## AIM
In every row below, substitute "How can I do" for "How do I perform" and leave everything else unchanged. Omit the pictures when you write the rows out.

## RECORDS FOR THIS EXERCISE
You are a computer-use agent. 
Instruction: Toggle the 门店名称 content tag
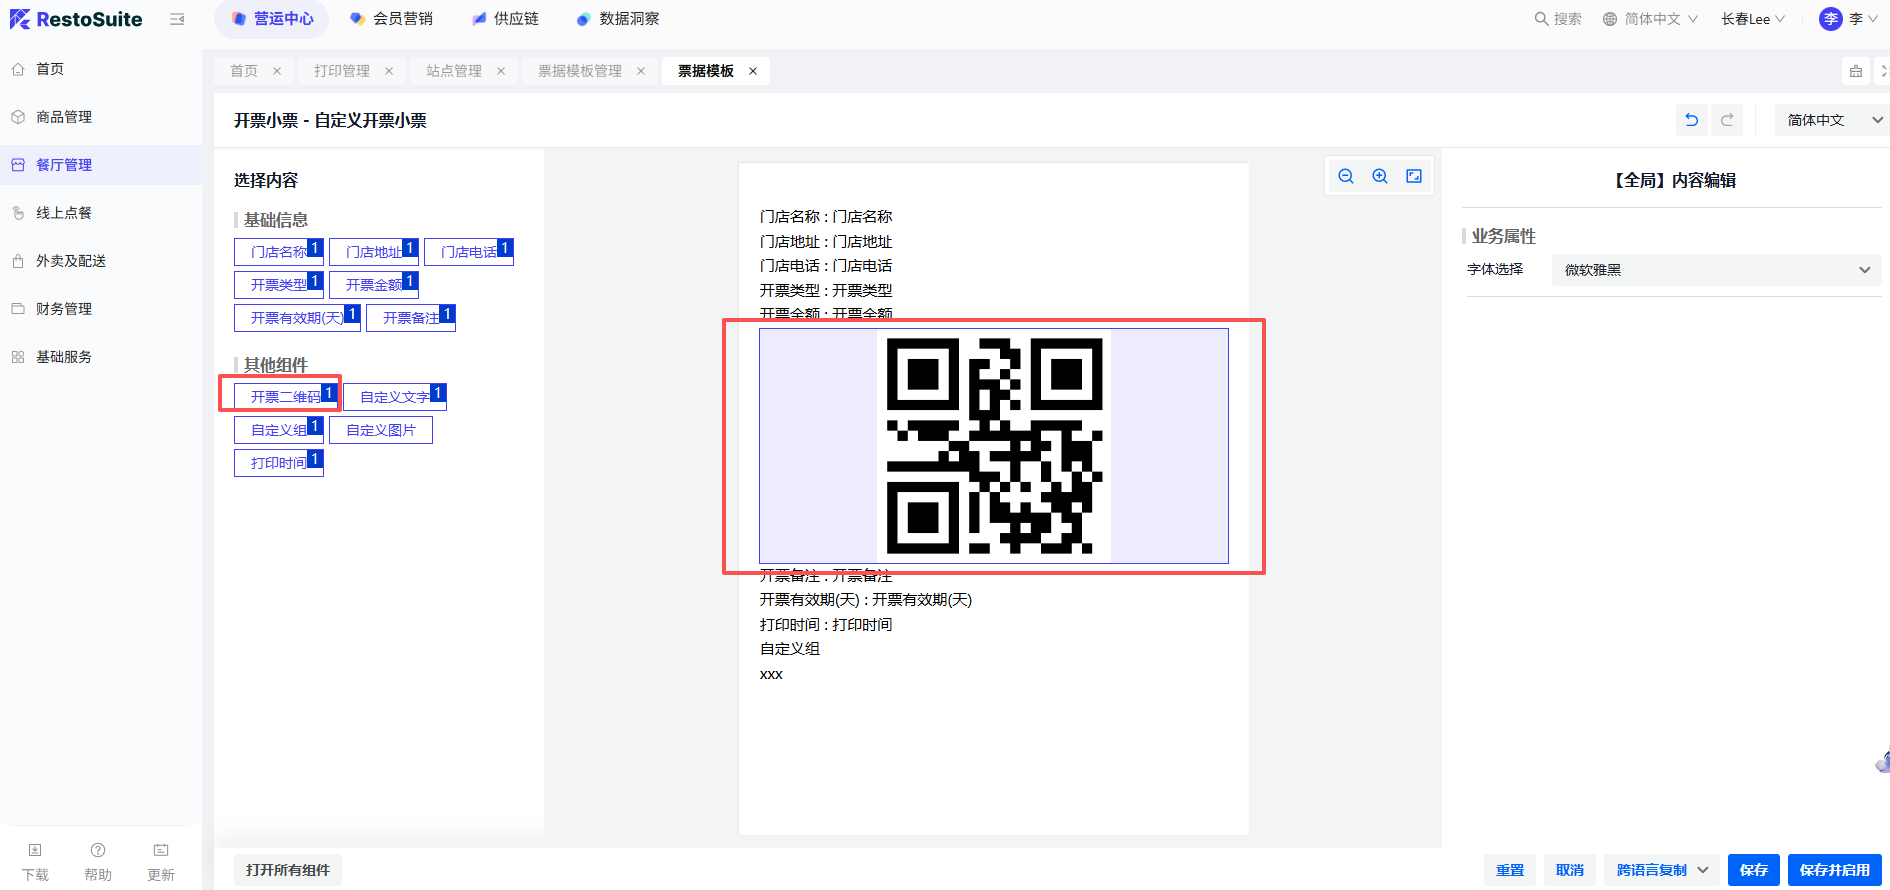point(278,252)
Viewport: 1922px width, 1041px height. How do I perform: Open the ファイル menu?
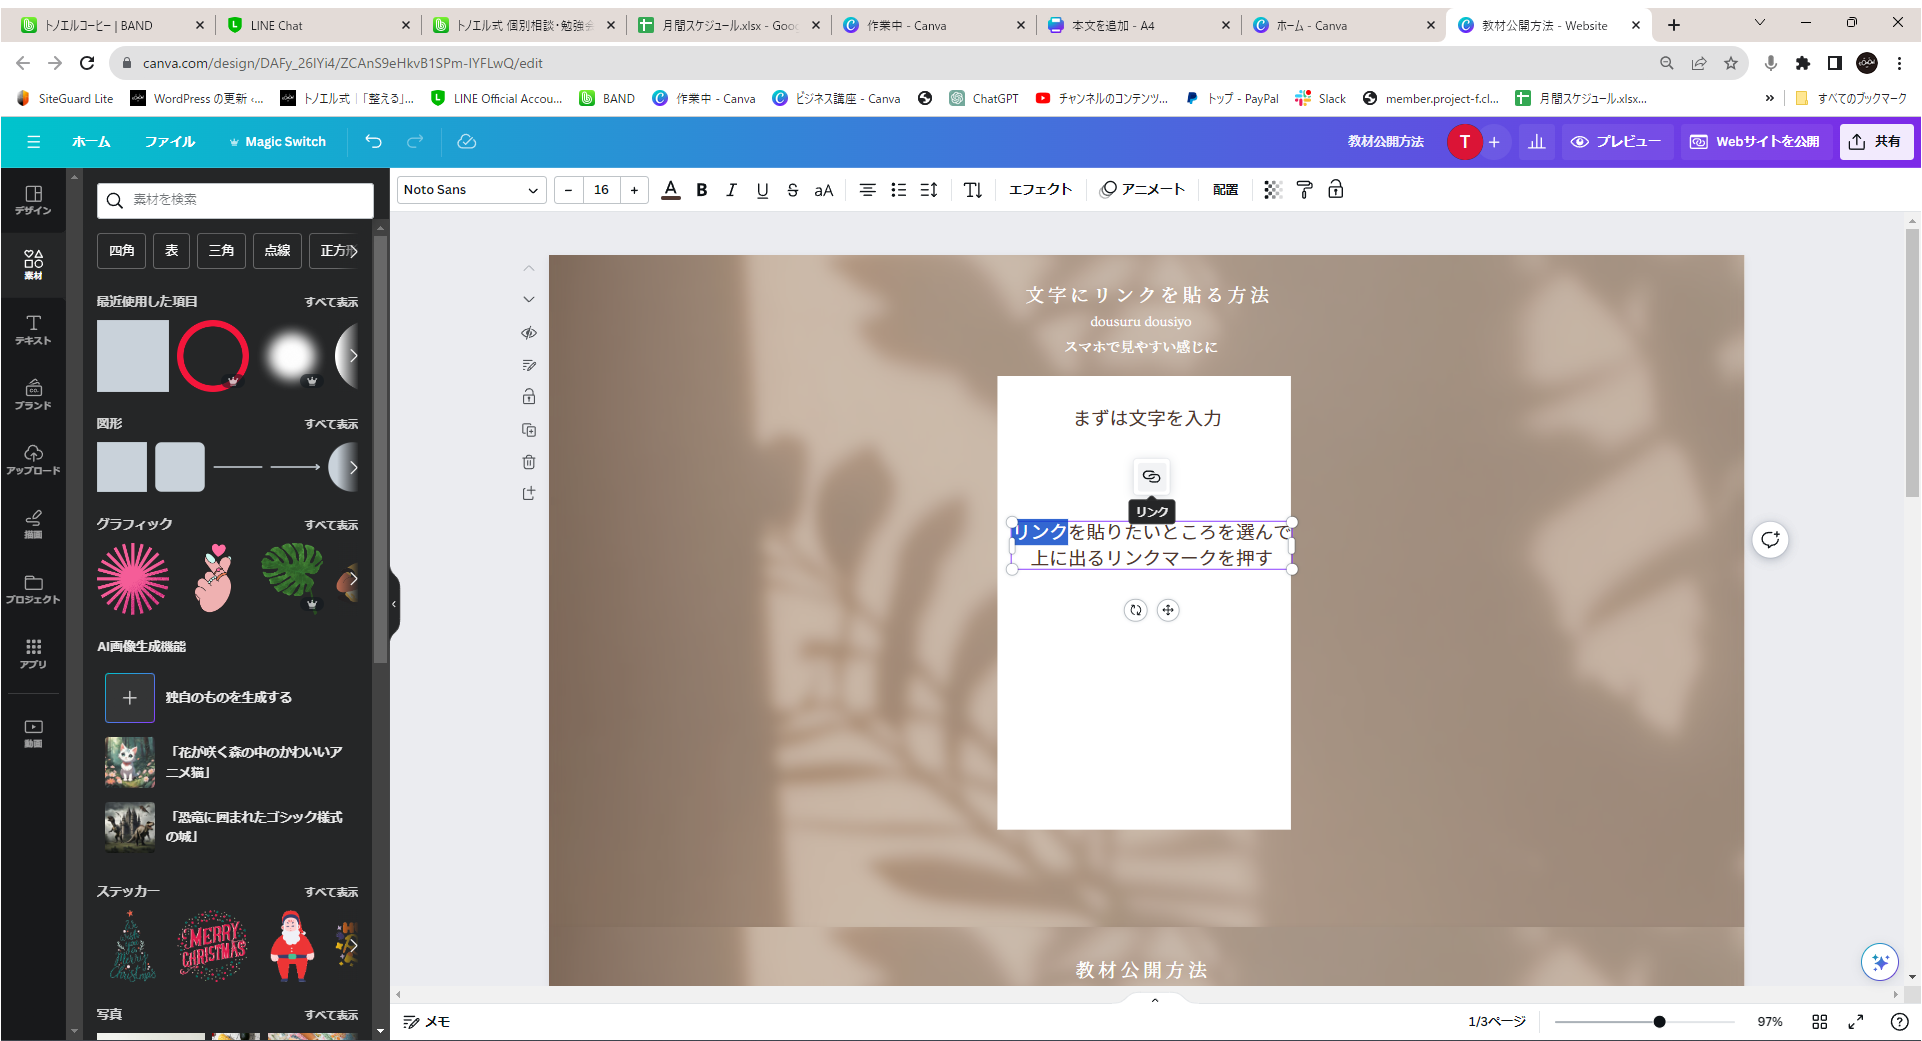tap(169, 142)
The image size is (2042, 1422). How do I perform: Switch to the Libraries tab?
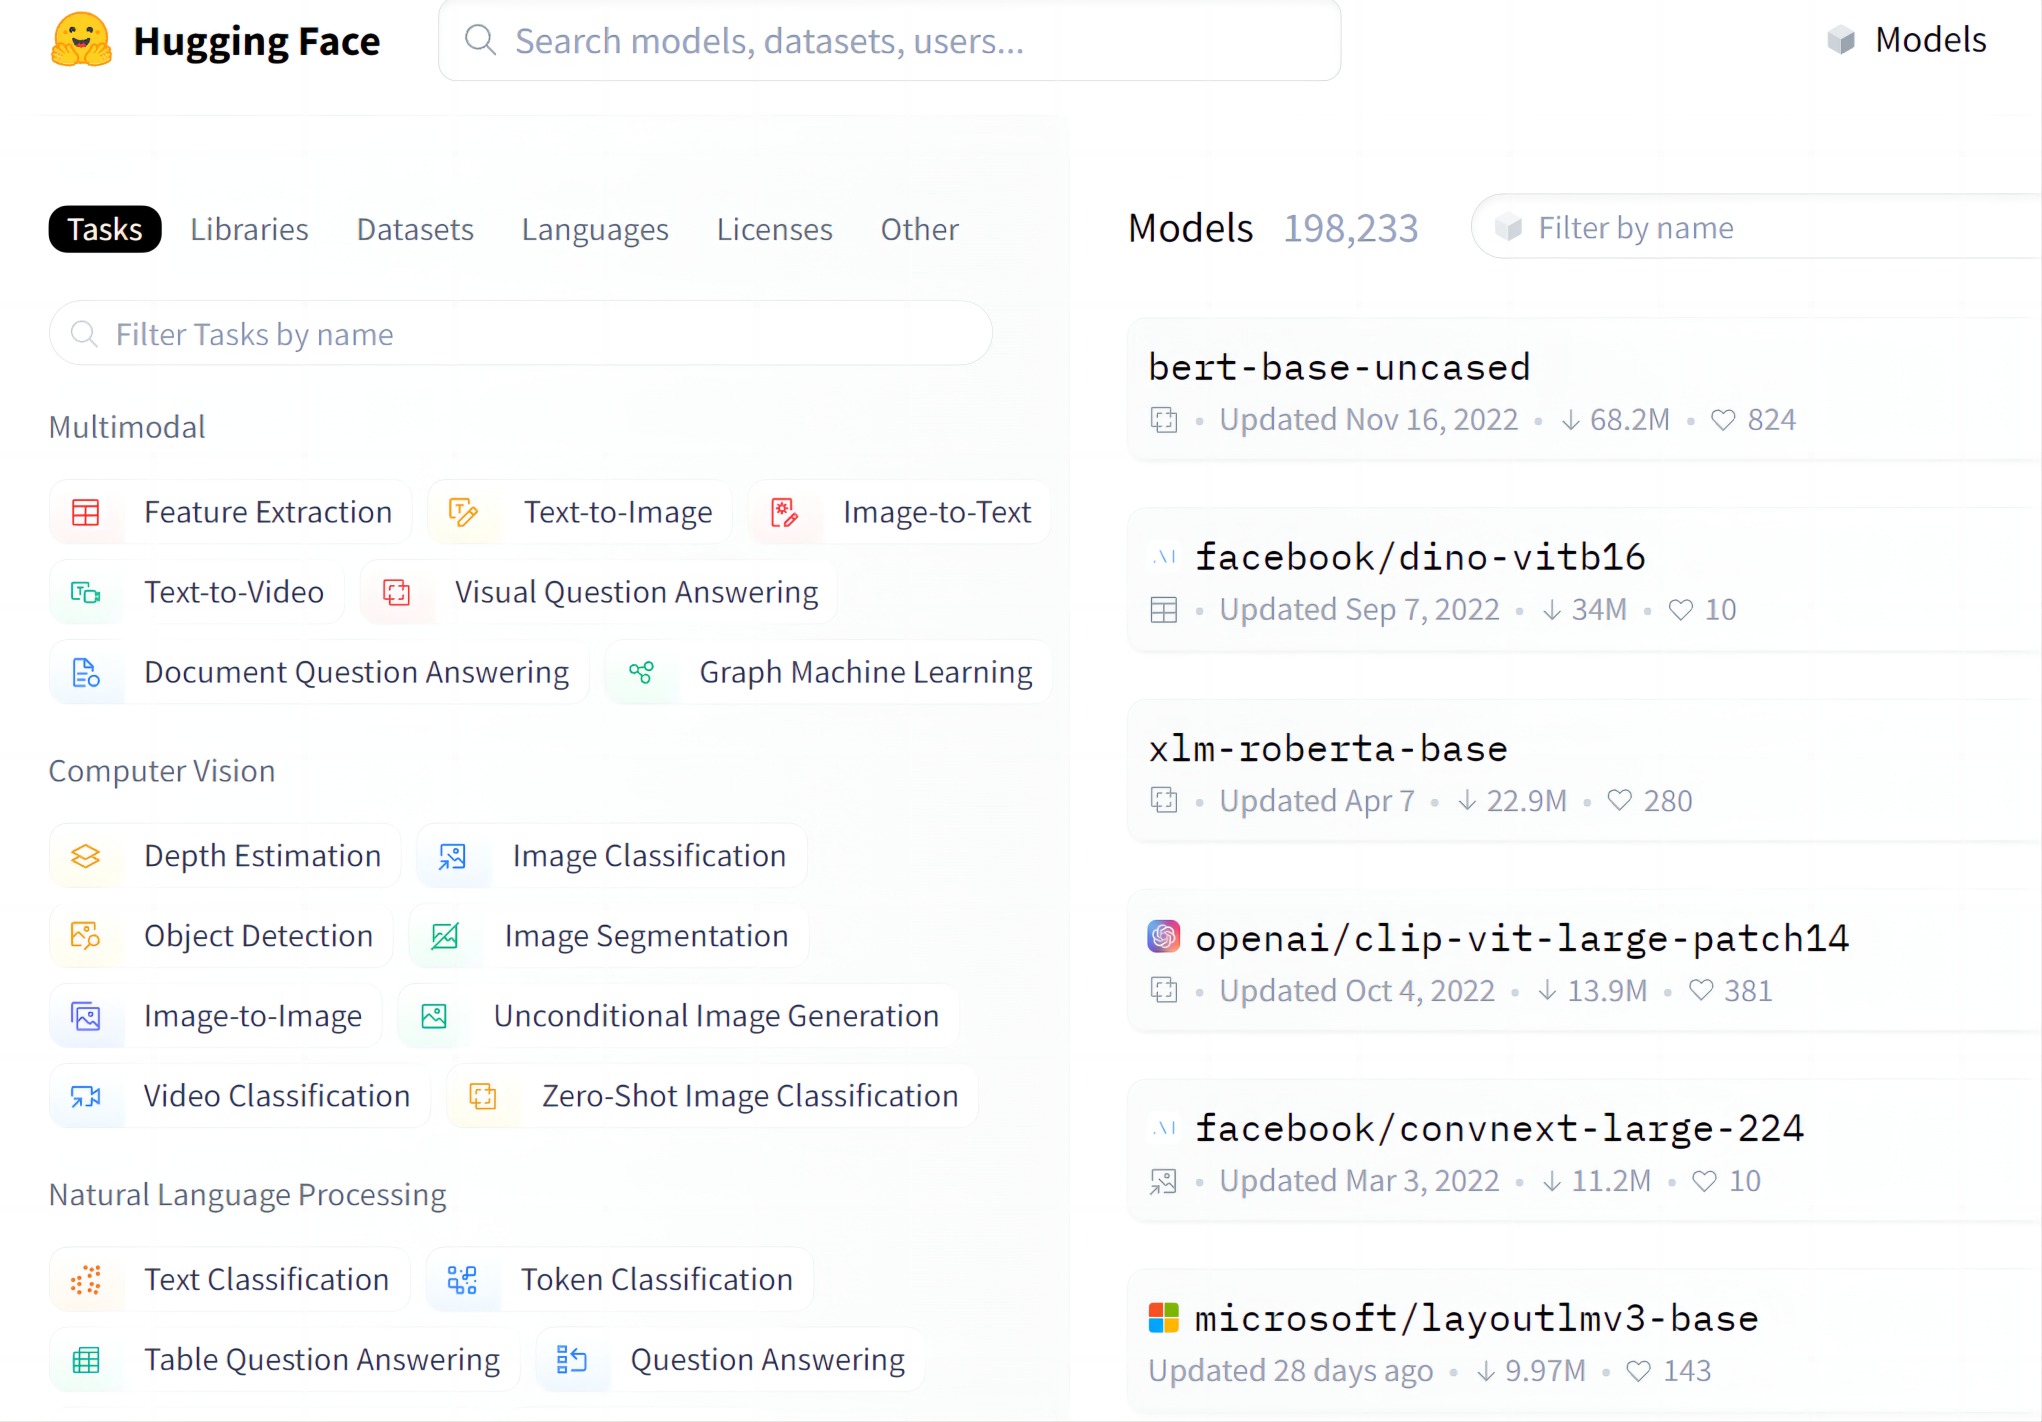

## RESPONSE
You are a computer-use agent. 
Instruction: Toggle the 门店名称 content tag
point(278,252)
Viewport: 1922px width, 1041px height. How can I do: Open the ファイル menu?
tap(169, 142)
The image size is (2042, 1422). How can I do: Switch to the Libraries tab?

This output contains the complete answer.